Tuesday, February 23, 2010

(WCPI): Windows 7 Improves ... But Only a Little

The latest WCPI snapshot – taken at 12:00AM EDT on 2/23/2010 – shows the Peak Memory Pressure Index value for Windows 7 improving, but not by much. An influx of new Windows 7 systems in the past few weeks is serving to reshape the exo.repository’s demographics. And this, in turn, is being felt in the WCPI calculations, which are becoming increasingly influenced by Microsoft’s latest and greatest.

Figure 1 – Windows 7  WCPI Index Values (Interactive)

The above is good news for IT shops concerned about Windows 7’s memory consumption habits. The above trend has helped drop the percentage of monitored Windows 7 systems showing excessive memory use to just below 75% – an 11 point improvement vs. our previous analysis pass, which was based on data through January, 2010. We’re hoping that, as even more Windows 7 systems come online, these numbers will normalize further and we’ll be able to offer an ever more accurate reading of the broader Windows 7 installed base.

Unfortunately, the news is not so great for Windows Vista users. Fully 79% of Vista systems we monitored continue to show signs of high memory pressure and related paging activity. IT organizations should factor this into their consideration of when to migrate away from Microsoft’s much-maligned Windows 7 predecessor and to the newer, less RAM hungry Windows 7.

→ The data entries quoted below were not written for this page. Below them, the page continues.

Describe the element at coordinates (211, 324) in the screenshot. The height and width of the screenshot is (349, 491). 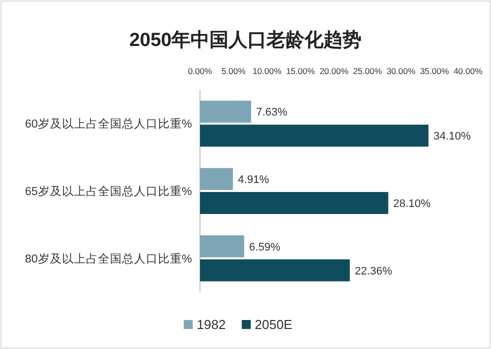
I see `legend-label: 1982` at that location.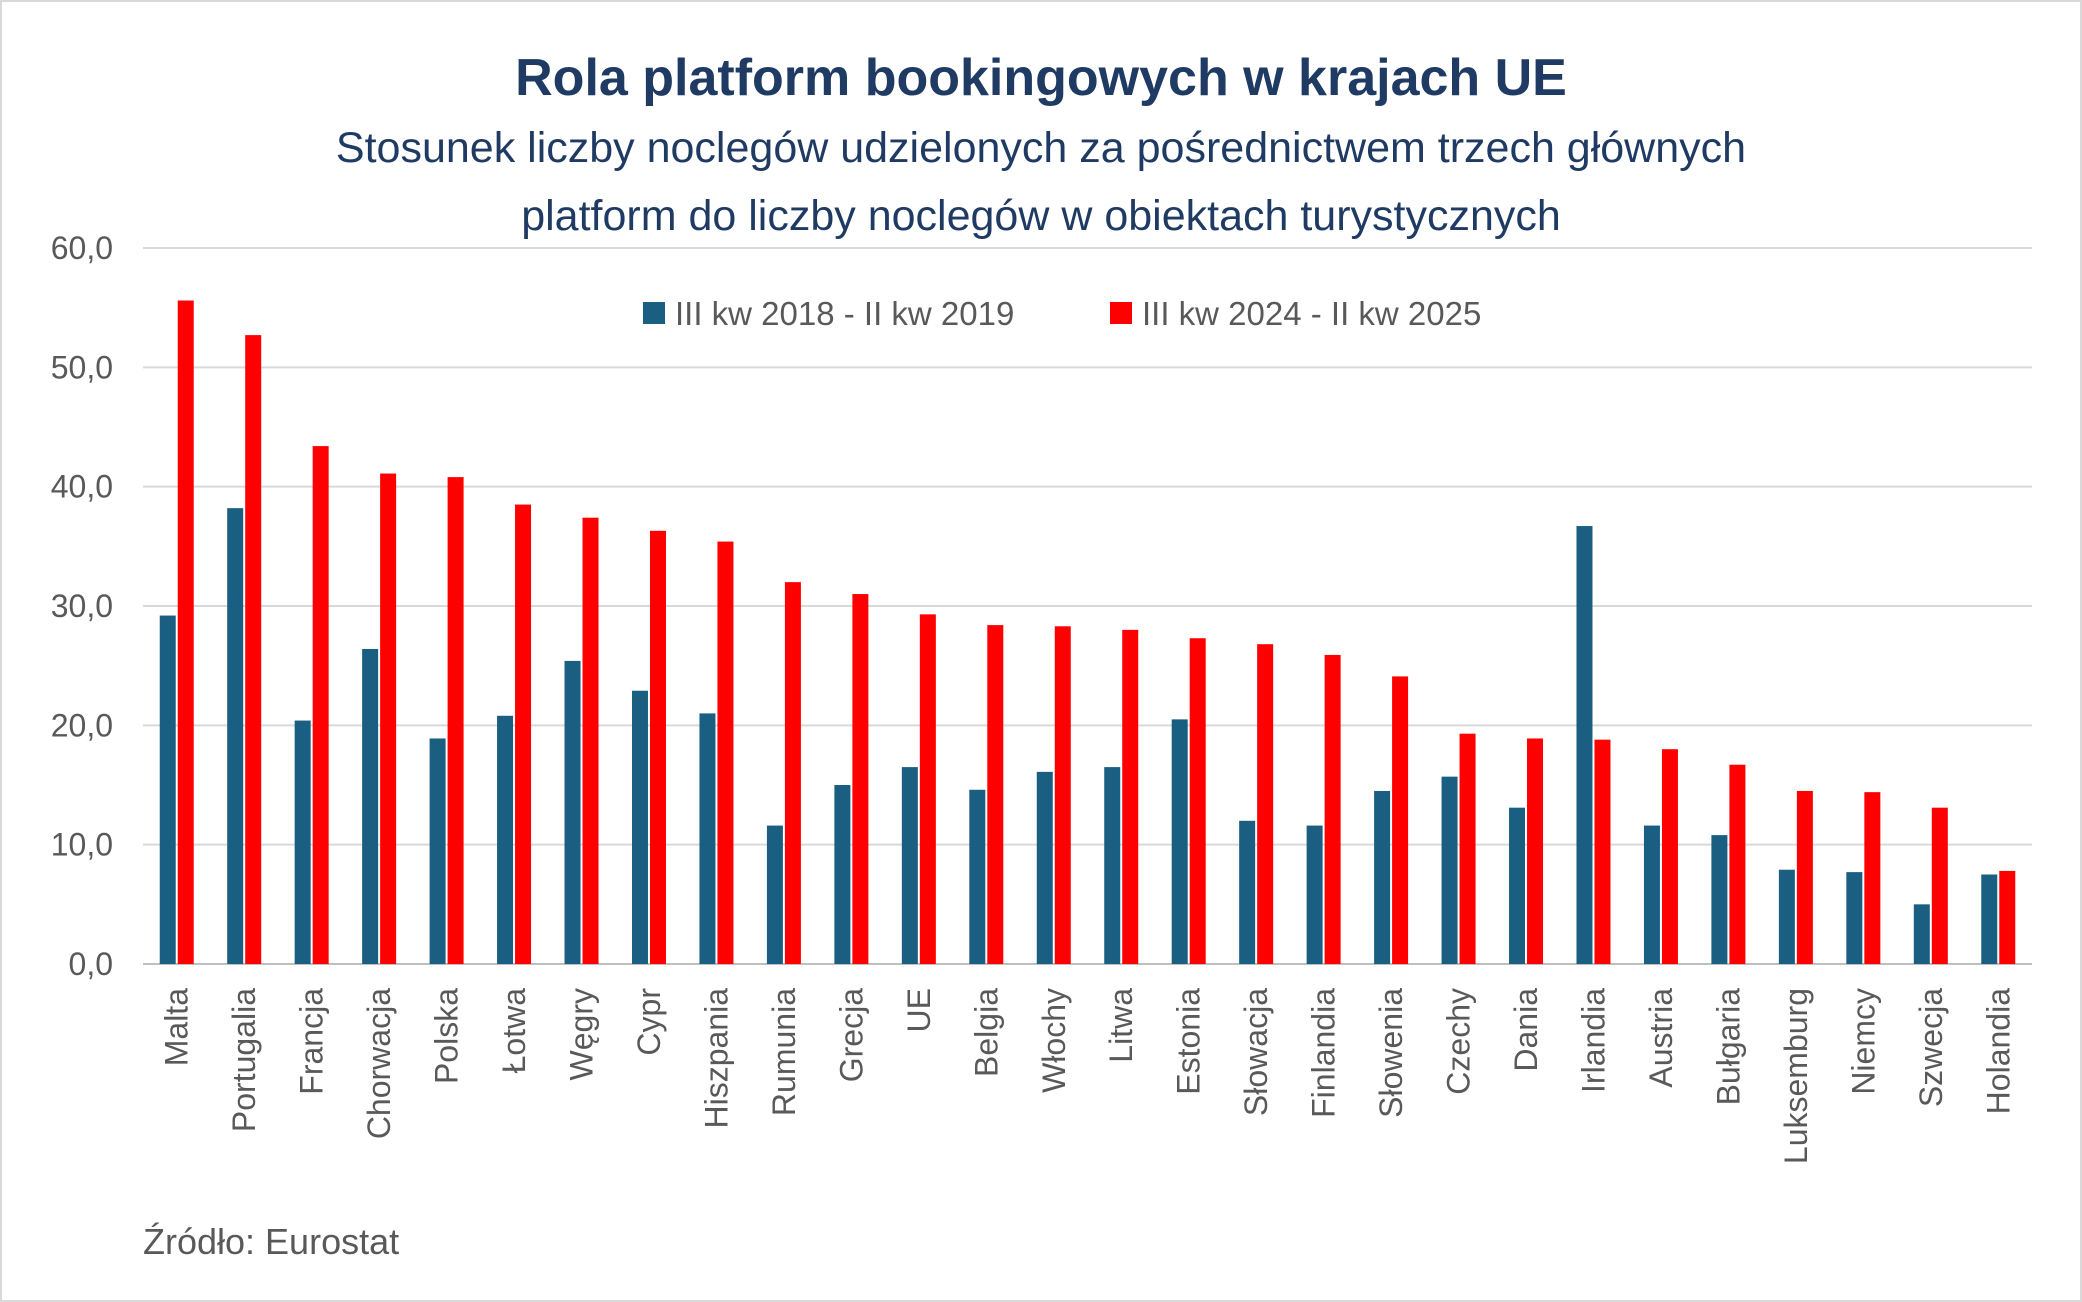 The image size is (2082, 1302). Describe the element at coordinates (1796, 1076) in the screenshot. I see `x-tick-label: Luksemburg` at that location.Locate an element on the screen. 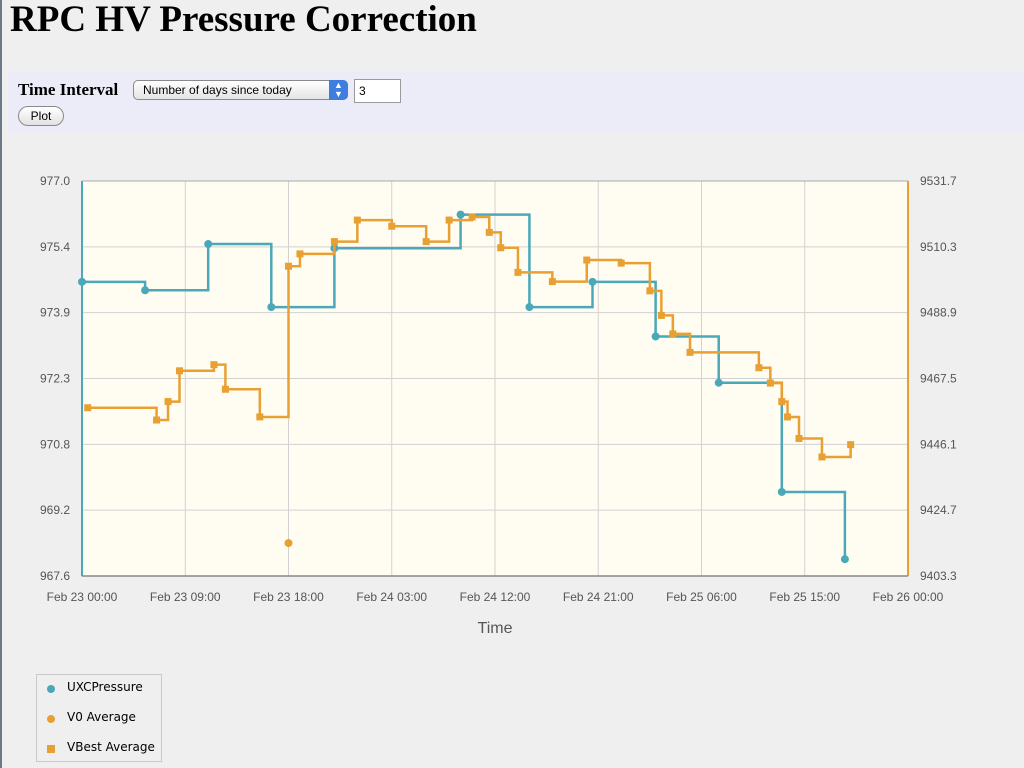  legend-label-v0-average: V0 Average is located at coordinates (102, 717).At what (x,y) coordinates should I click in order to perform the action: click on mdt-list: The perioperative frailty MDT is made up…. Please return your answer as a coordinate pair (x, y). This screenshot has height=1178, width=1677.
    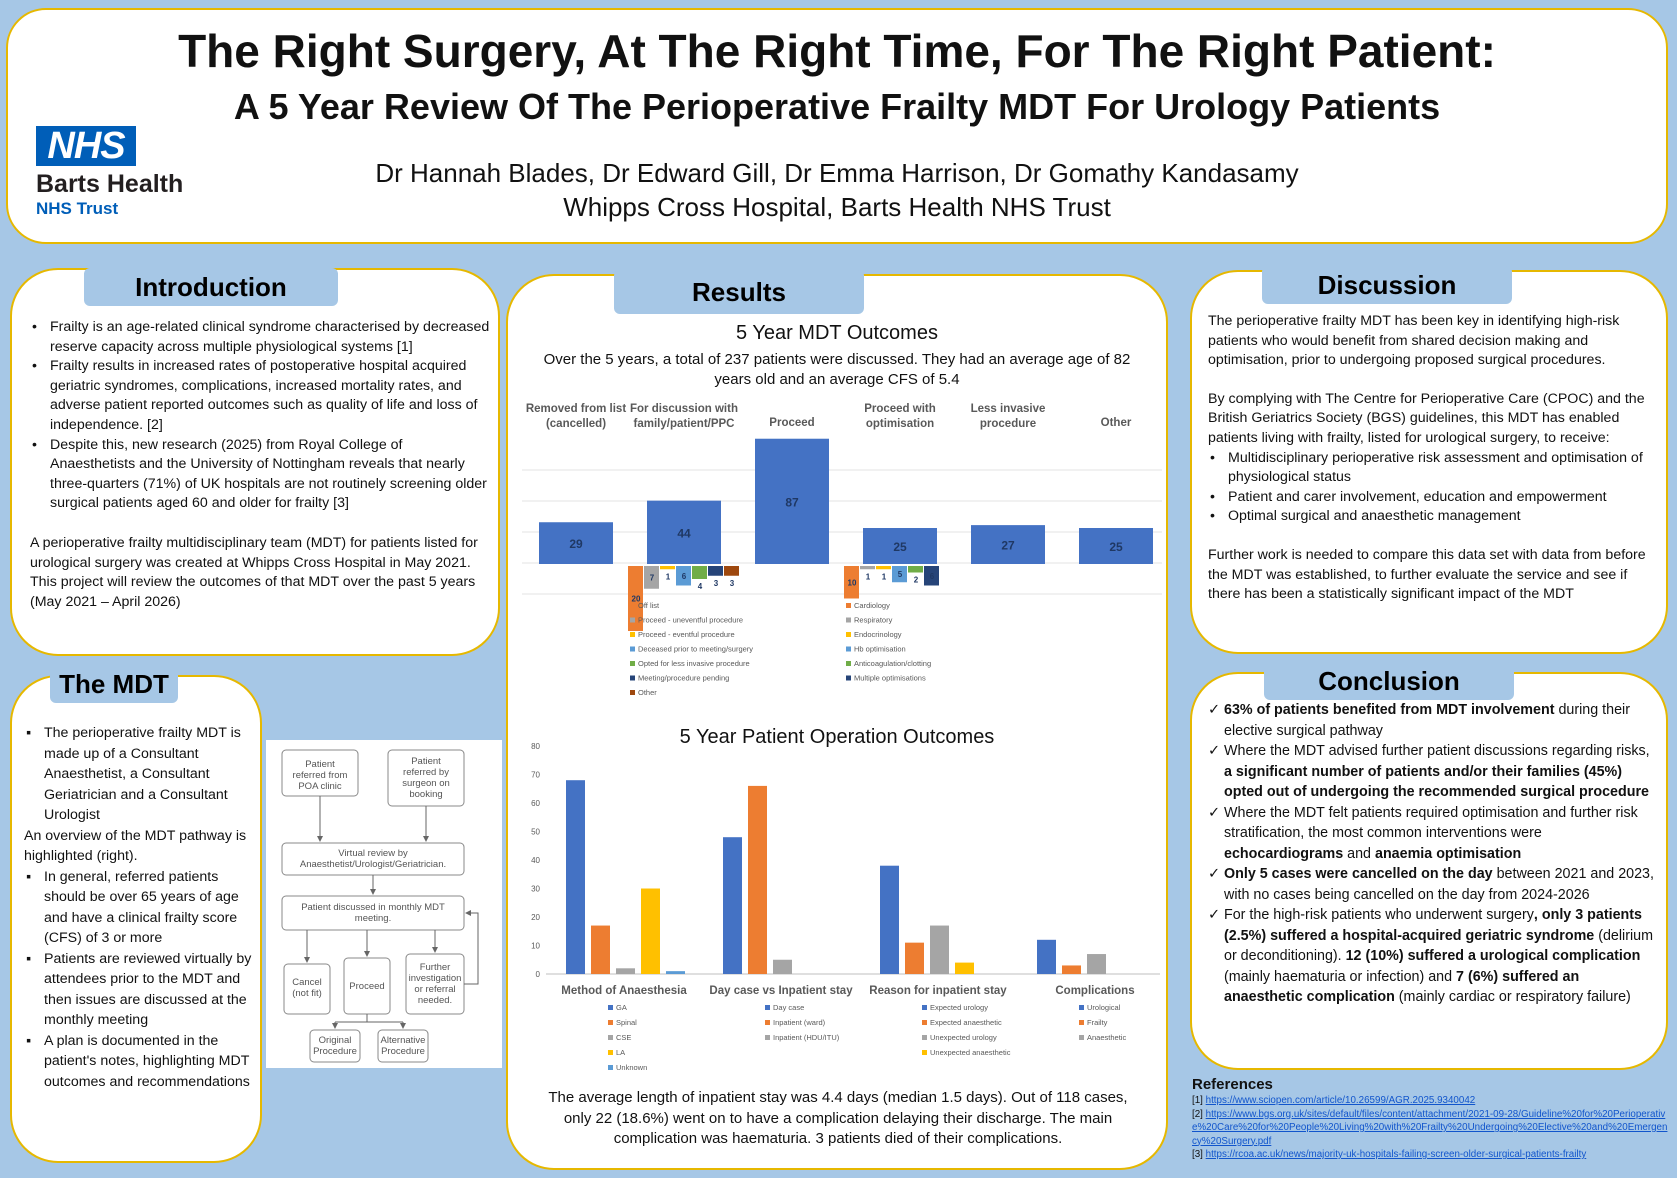
    Looking at the image, I should click on (142, 774).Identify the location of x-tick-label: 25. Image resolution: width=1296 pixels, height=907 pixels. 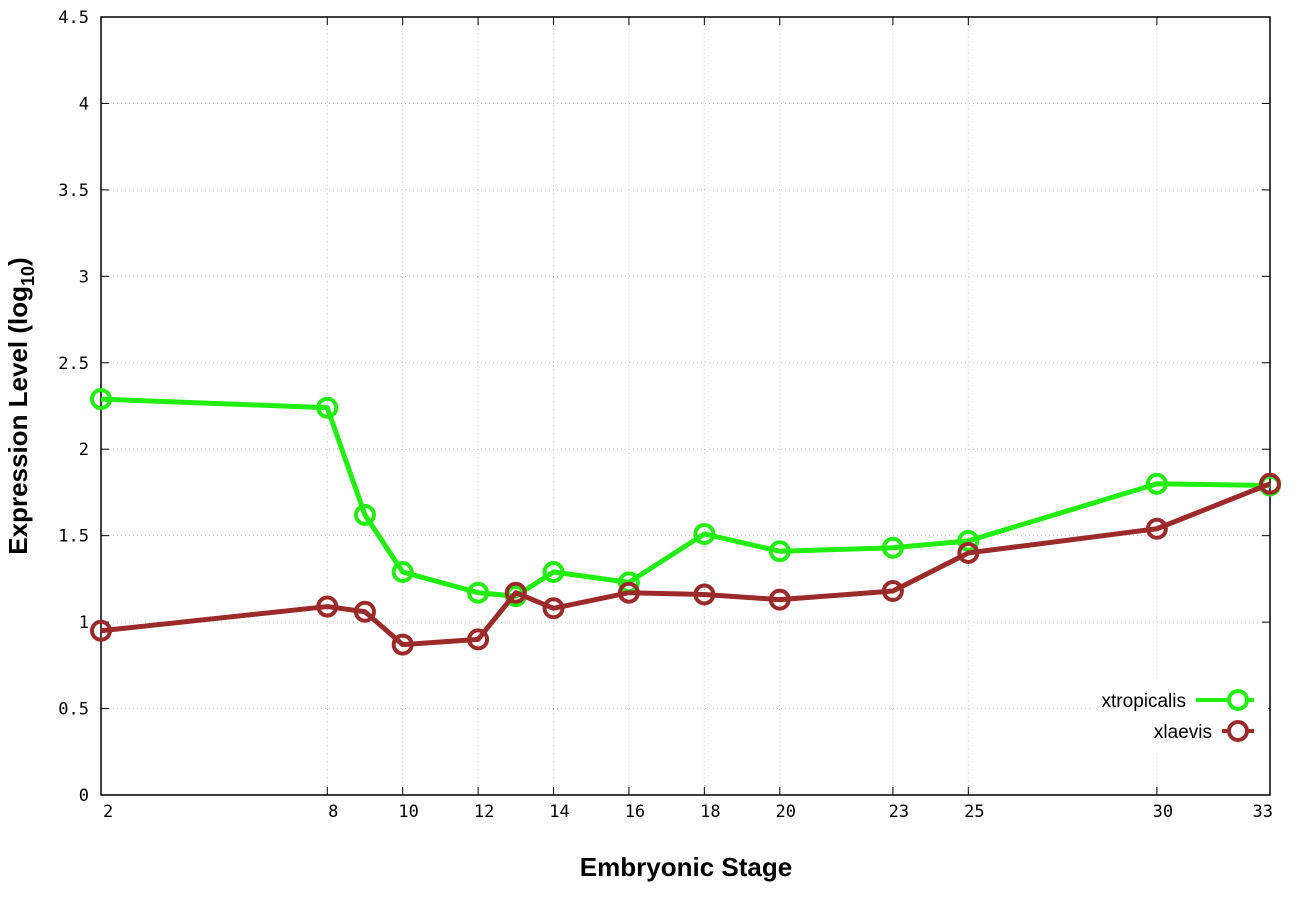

Note: The above data points were compiled from the hundreds of millions of system and process metrics records that have been uploaded to the exo.repository by participating member sites. You can keep tabs on all of our research findings by visiting our web site: www.xpnet.com. There you’ll find a wide selection of interactivechart objects and free monitoring tools that you can use to compare your own systems to the WCPI and similar independent research metrics published by the exo.performance.network.

5 comments:

Unknown said...

Mate,

Listen the cat is out of the bag here. You have been proven wrong. Your software doesn't do what you claim it does. Namely;

a) Secure. Your software is not secure and does not use SSL and your security certificate has expired.

b) Privacy. You maintain no privacy policy and you yourself have claimed (since revoked) that you are able to indetify individual users.

The game is up for you sunshine. Your credibility has been shot to pieces, the only people who believe anything you say are those who are truly gullible.

Do you have any pride left? If I were you just fess up and get some closure on this.

Randall C. Kennedy said...

William,

The software is secure. ZDNet's experience was based on a faulty registration script on our end, which in turn, was tripped up by the abrupt switch-over from Windows Sentinel (which was controlled by InfoWorld) to our own registration process. We simply weren't prepared for one of our co-branding partners to suddenly pull the plug without any advance notice - which, BTW, was a violation of our hosting contract, but whatever. All traffic should now be travelling in SSL encrypted form over port 443.

As for the certificate, we meant to get that renewed and it simply slipped through the cracks. However, since our client agent is configured to ignore certificate errors an establish an SSL connection anyway, this was not a priority issue for us. We'll renew it shortly.

And fess up to what? Trying to offer a set of valuable free services to the Windows community? Or doing our best to interpret the data collected and offer our analysis of what it means for said community? Which part of the above is so sinister?

But I don't expect any of the above responses to satisfy the troll kingdom. All we can do is hope that more rational minded people will see through the flamebait and understand what a tremendous sacrifice we've made in order to deliver such a unique service to the world.

RCK

Daniel H said...

I would love to see a similar service for Linux pop up somewhere.

Lord_Unseen said...

Is this Daniel H character another pseudonym for Kennedy or just some overzealous, if not slightly deluded, fanboy? If it's the former, this whole thing is just getting ridiculous and you should probably just give up. If it's the latter, he's got a level of delusion on par with the iPad defenders.

Unknown said...

Daniel H, well there is some good news.
Performance monitoring on Linux is easier, more secure and more private.